> **Textauszug**
Mutig oder dumm?

 

Als ich 2012 die Diagnose Parkinson bekam, war unser jüngstes Pflegekind gerade einmal 3 Jahre alt. Bei meinen Recherchen über die Krankheit fand ich immer wieder den Hinweis, dass der Verlauf und auch die Verschlechterung des Zustandes bei jedem Betroffenen ganz unterschiedlich sein kann. Was wäre, wenn es bei mir schnell so schlimm werden würde, dass ich den Alltag nicht mehr bewältigen konnte? Drei Kinder und ein Leben im Rollstuhl? Das konnte ich mir gar nicht vorstellen. Manchmal sah ich die Zukunft wie etwas Dunkles, Furchteinflössendes vor mir. An guten Tagen war es eher so, dass ich mich gut darauf konzentrieren konnte, im Hier und Jetzt zu leben. Es klappte doch alles noch ganz gut. Ich nahm meine 3 Tabletten am Tag (niedlich im Vergleich zu dem, was ich heute so schlucke) und hatte kaum Einschränkungen. Im Herbst 2014 fing ich nach meiner Elternzeit wieder an, in Teilzeit zu arbeiten. Zwischendurch hatte ich leichte Schwierigkeiten, wenn die eine Tablettenwirkung aufhörte und die nächste nicht direkt den Anschluss fand. Mein Neurologe passte die Medikation etwas an und es wurde besser. Jetzt nahm ich zwei Tabletten mehr, aber in geringerer Stärke. Damals stellte ich mir vor, dass es genauso bleiben würde. Also, wenn die Medikamente nicht mehr optimal wirkten, musste nur die Menge angepasst werden und der Alltag war wieder so gut zu stemmen wie vorher. Das Leben mit drei aufgeweckten Jungs war spannend und herausfordernd. In dieser Zeit stellten wie immer wieder fest, dass unsere Kids nicht für Wohnungshaltung geeignet sind. So begannen wir intensiver nach einem Haus zu suchen. Das richtige zu finden war nicht einfach. Entweder stimmte der Preis nicht mit unserer Vorstellung überein, oder der Zustand der Immobilie oder die Lage schreckte uns ab.

> **Eingabedaten**
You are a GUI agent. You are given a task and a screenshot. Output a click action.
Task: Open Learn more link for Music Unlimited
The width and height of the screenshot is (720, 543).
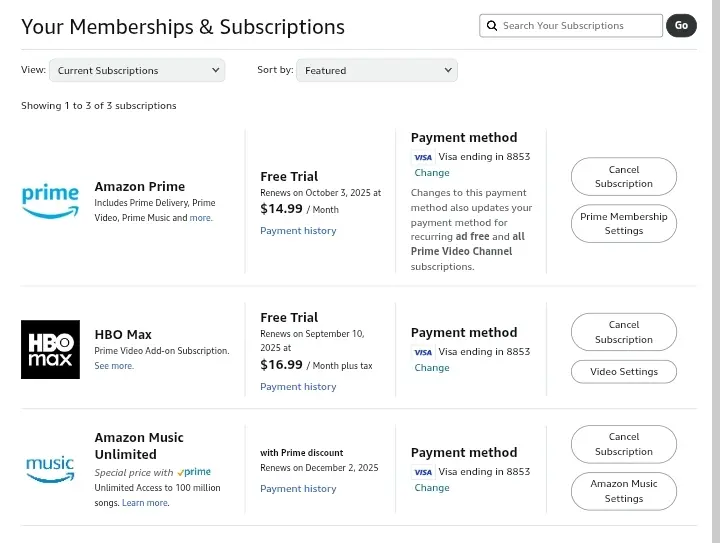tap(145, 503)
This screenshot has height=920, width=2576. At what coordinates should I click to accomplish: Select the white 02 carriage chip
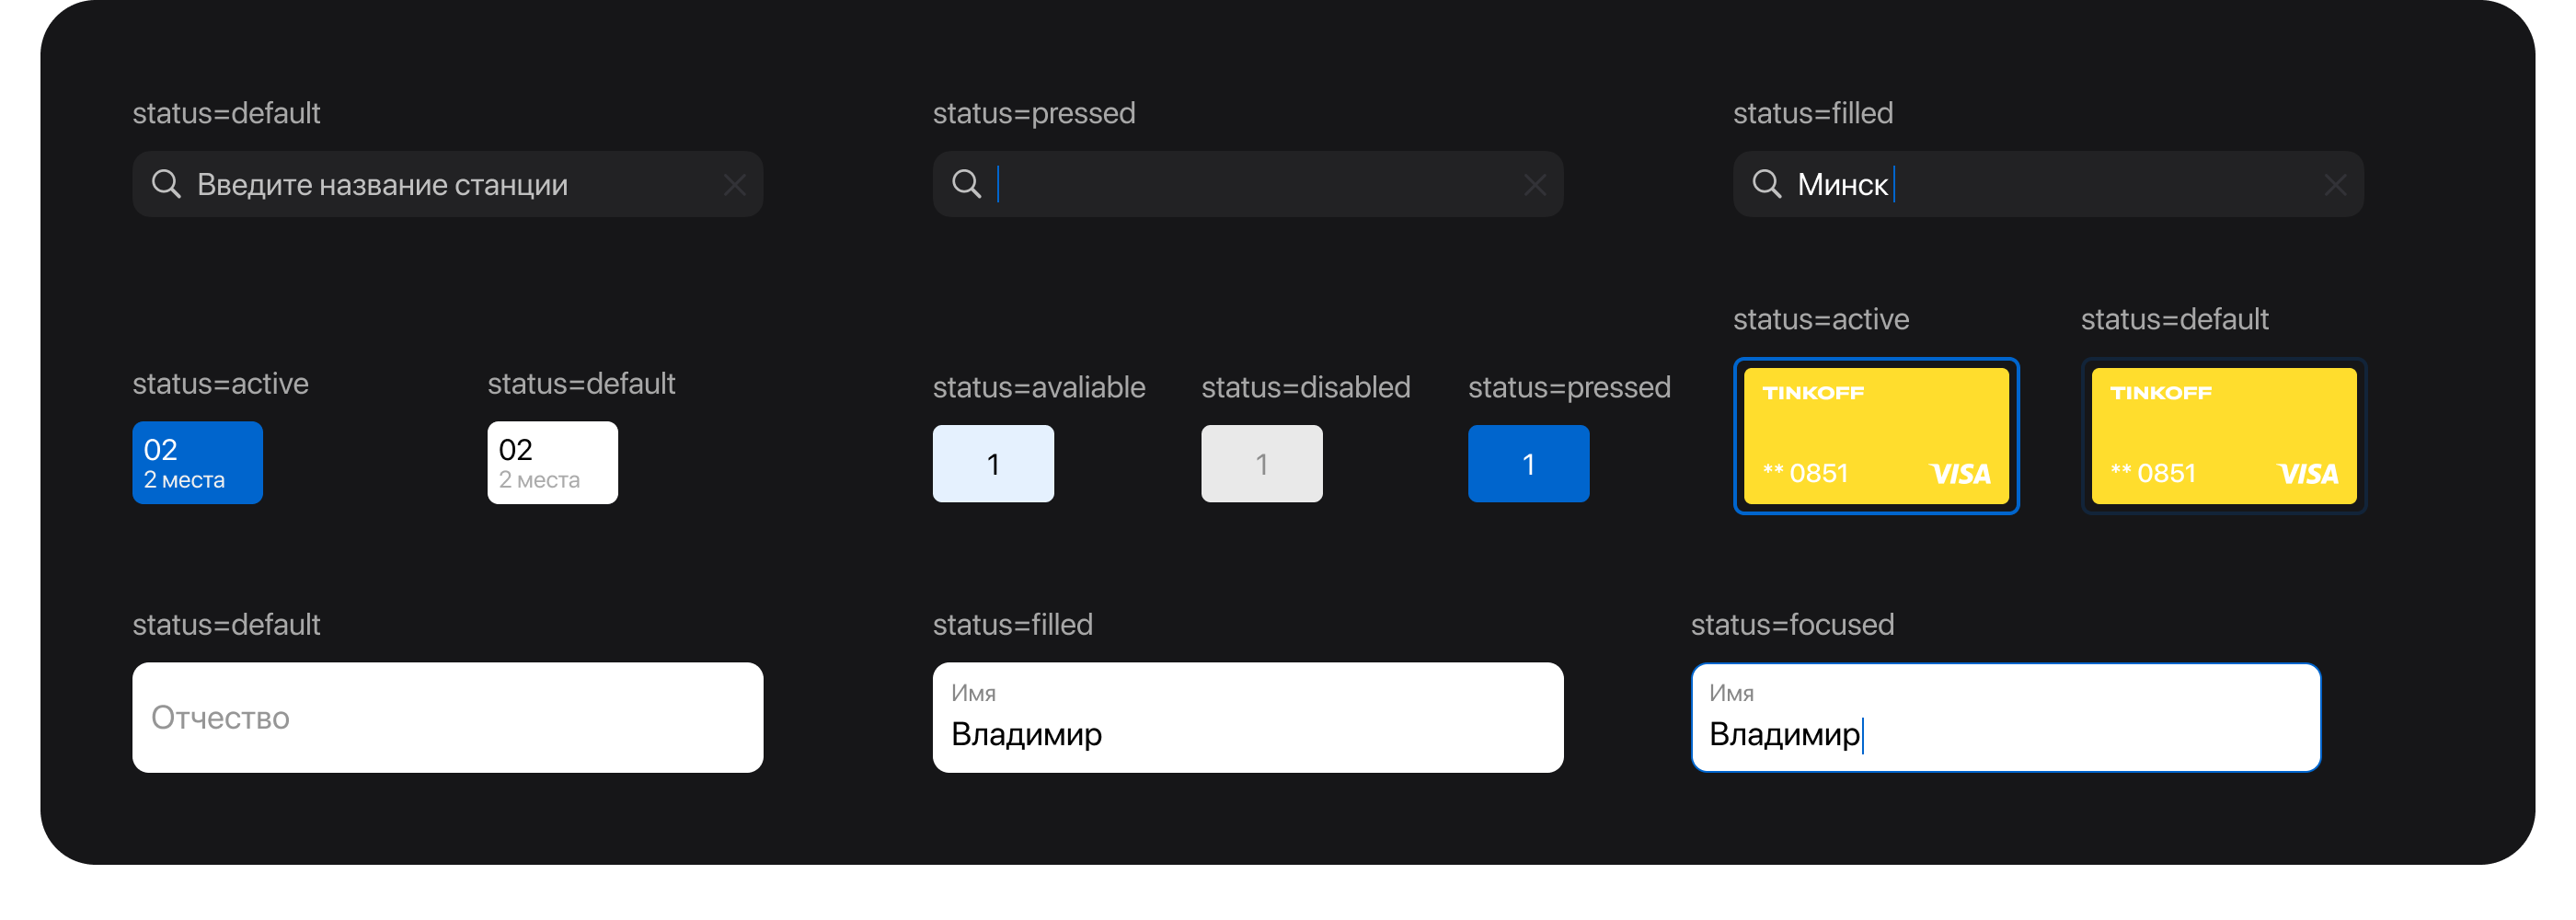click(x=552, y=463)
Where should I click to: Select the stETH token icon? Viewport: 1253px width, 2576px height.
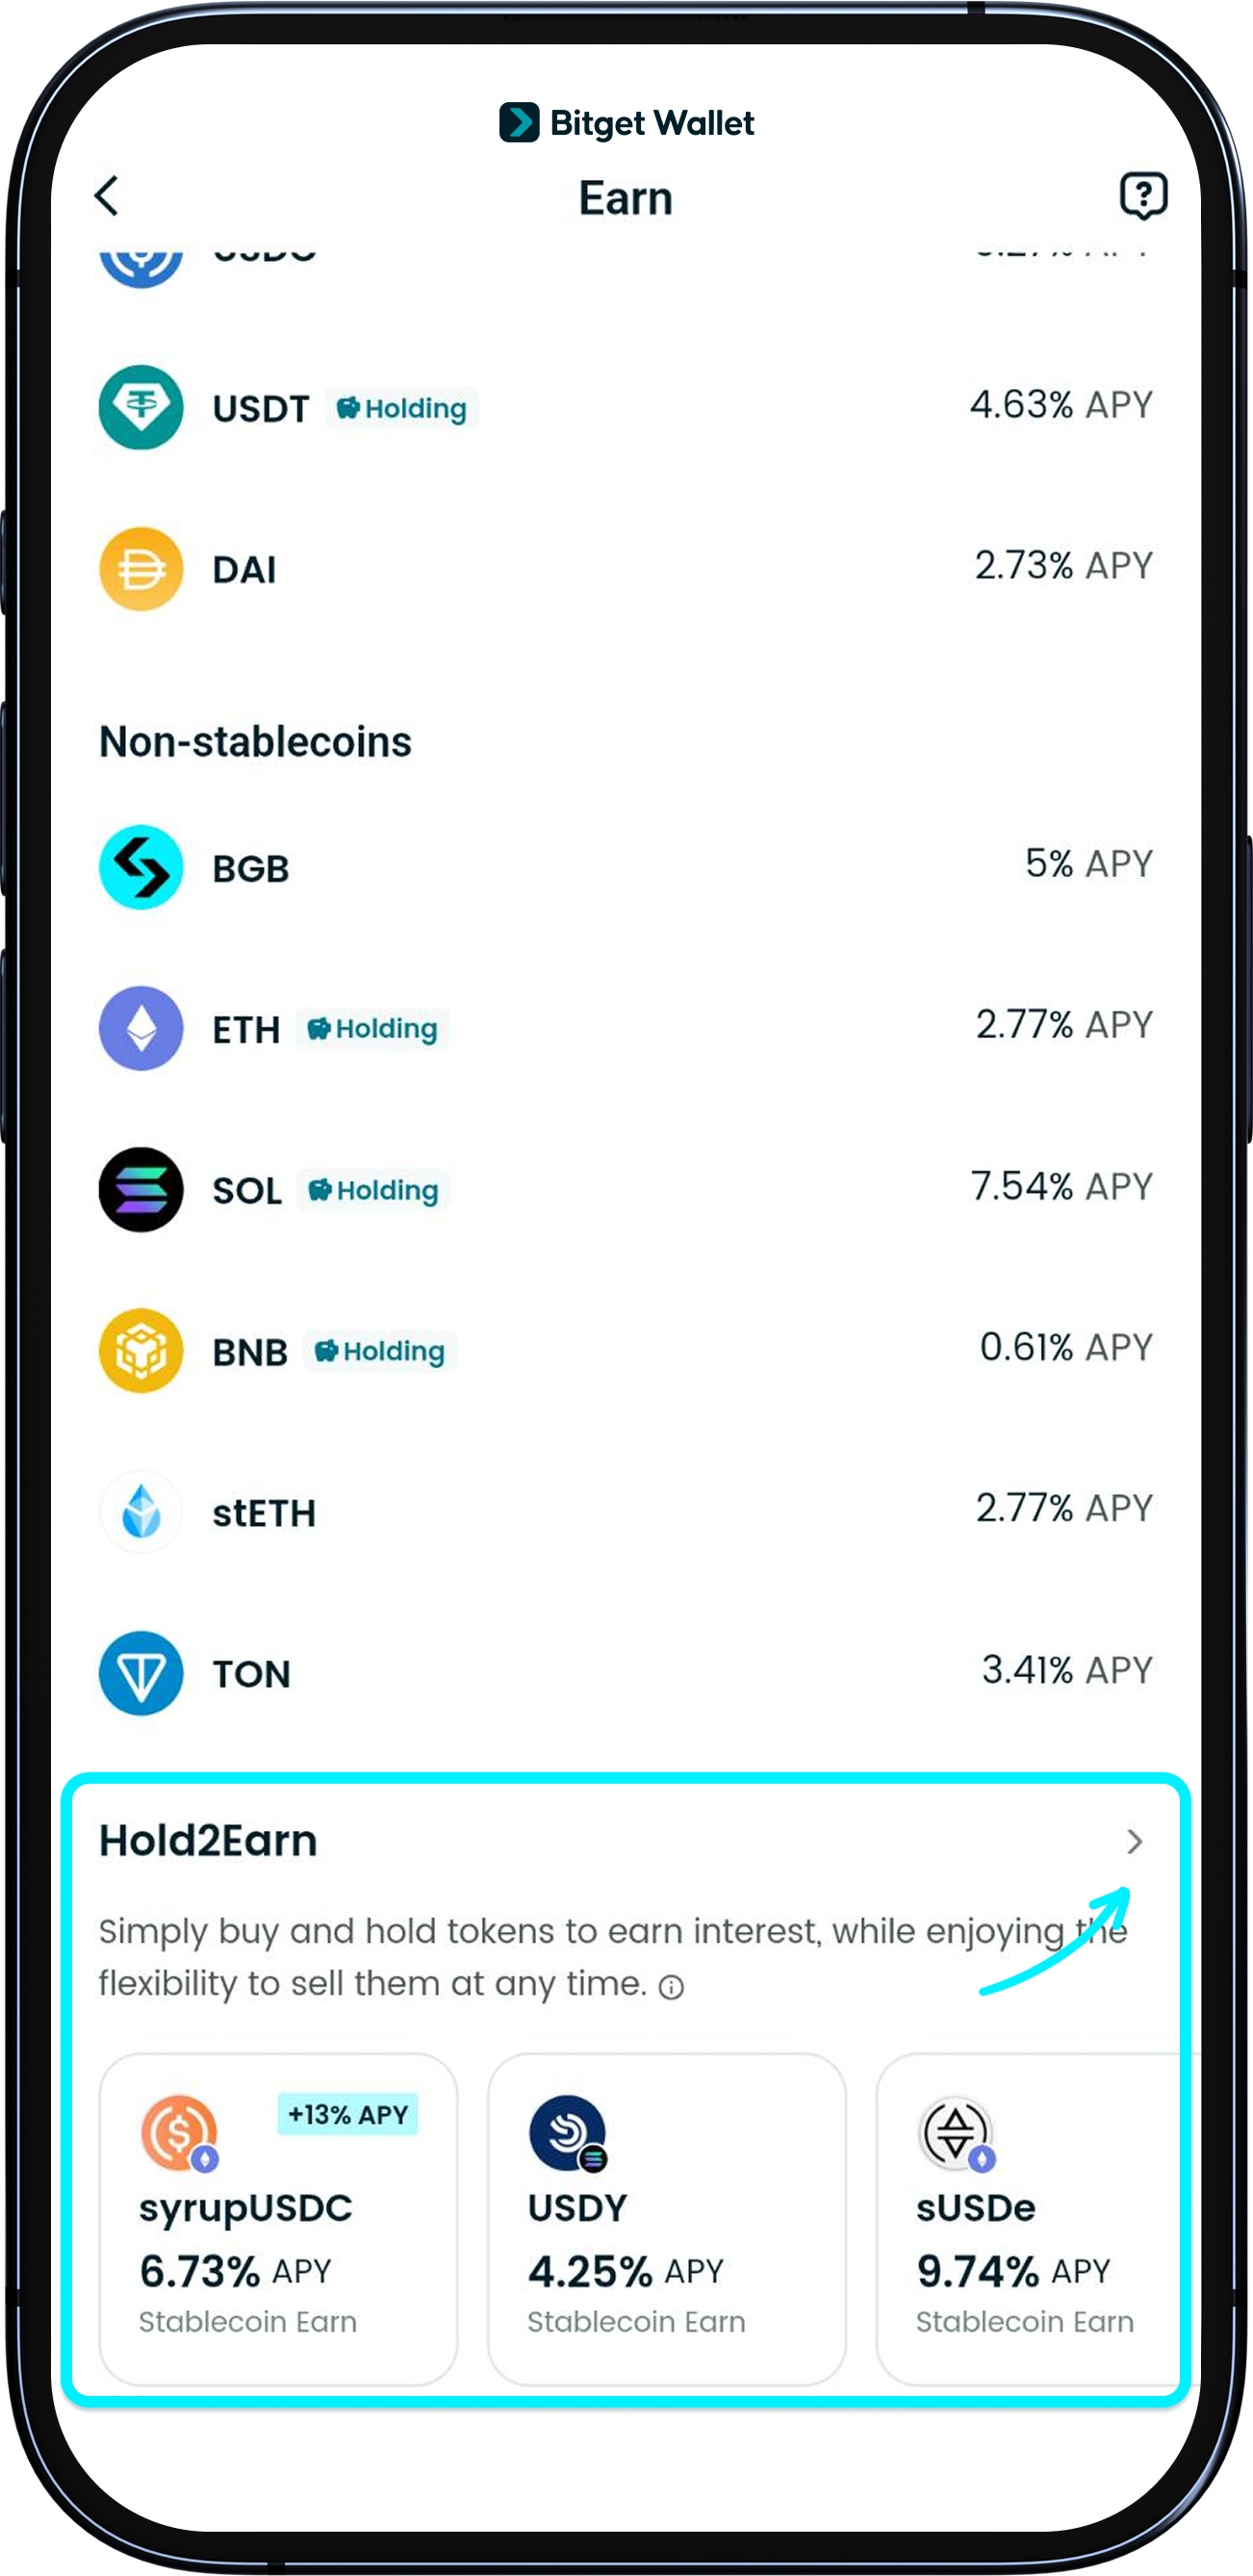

> **Aufgabe 1**
Wie alt war laut dem Bericht über die Parkinson-Erkrankung das jüngste Pflegekind, als die Diagnose gestellt wurde?
> **Aufgabe 2**
Greife den Bericht über die Parkinson-Erkrankung nach seinem letzten Satz auf und schreibe ihn weiter.
Die Datensätze spielen hier keine Rolle.

> **Lösung 1**
Das jüngste Pflegekind war damals gerade einmal 3 Jahre alt.

> **Lösung 2**
Durch eine unscheinbare Zeitungsanzeige fanden wir schließlich im Januar 2015 das für uns passende Haus aus dem Jahr 1890. Vor allem das große Grundstück hat uns überzeugt und die Nähe zu unserer Wohnung freute besonders die Kinder. So mussten sie weder die Schule wechseln noch ihre Freunde aufgeben. Die Renovierungsphase war unheimlich anstrengend. Aber Ende Juli konnten wir einziehen. Zeitgleich hatten wir für die Eigentumswohnung Mieter gefunden. In den nächsten 2 Jahren hatte ich immer mehr das Problem der Überbewegung. Die Medikamente wurden oft angepasst, aber die Schwierigkeiten kamen wieder. Lange wehrte ich mich dagegen, in eine Klinik zur Einstellung zu gehen. Vor allem, weil im Haus noch so viel zu tun war.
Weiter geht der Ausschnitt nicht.